Most families will at some time encounter pregnancy and birth, or at least contraception or sterilisation. Negligence pertaining to any of these aspects can have a life changing impact on the persons involved. The possibility exists that a child may be born with brain damage as a result of the practitioner’s negligence. It is also possible that a doctor’s failure to perform a sterilisation procedure properly can lead to the birth of an unwanted child, which will have a major financial and emotional impact on the family as a whole. Pregnancy also goes hand in hand with many risk factors and will always remain a dangerous situation for the mother. A further possibility is the failure of a practitioner to detect abnormalities during pregnancy, while the parents would have elected to terminate the pregnancy had they known of the abnormalities. In all of these instances there is the possibility of a substantial claim for compensation against the practitioner. In some cases the doctor is even required to maintain the child financially, since the child would not have been born had the practitioner not been negligent.
Since the amounts claimed are so high practitioners attempt to indemnify themselves by taking out insurance.
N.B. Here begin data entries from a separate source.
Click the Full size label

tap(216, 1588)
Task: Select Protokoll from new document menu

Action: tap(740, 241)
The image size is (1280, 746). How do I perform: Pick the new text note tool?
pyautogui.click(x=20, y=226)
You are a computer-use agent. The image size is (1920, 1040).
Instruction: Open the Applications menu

The premiums they pay is however extremely high and indeed some of the highest paid by doctors. Experts are of the opinion that insurance may soon become unaffordable for these doctors and that doctors in the private health sector may even cease practising obstetrics and only continue with gynaecology.
The problem has developed into a cycle. Firstly, more doctors are required to help with the extremely high workload. Doctors are thus overworked and do not devote enough time to each patient. Errors slip in easily and the number of negligence claims increases. The amounts claimed by patients are also ever increasing. The result is that doctors are inclined not to practice in this field of medicine or to stop practicing obstetrics at a relatively young age. There is therefore not enough doctors to care for the enormous amount of patients. With time against them and a workload too big to handle the cycle simply starts again.
The permissibility of these claims and the amounts awarded should be considered in order to eliminate the possibility that private obstetric care may come to an end. One can however not only look at the symptoms of the problem, but the very core, namely negligence, must be attended to by providing proper advice and guidelines for these doctors.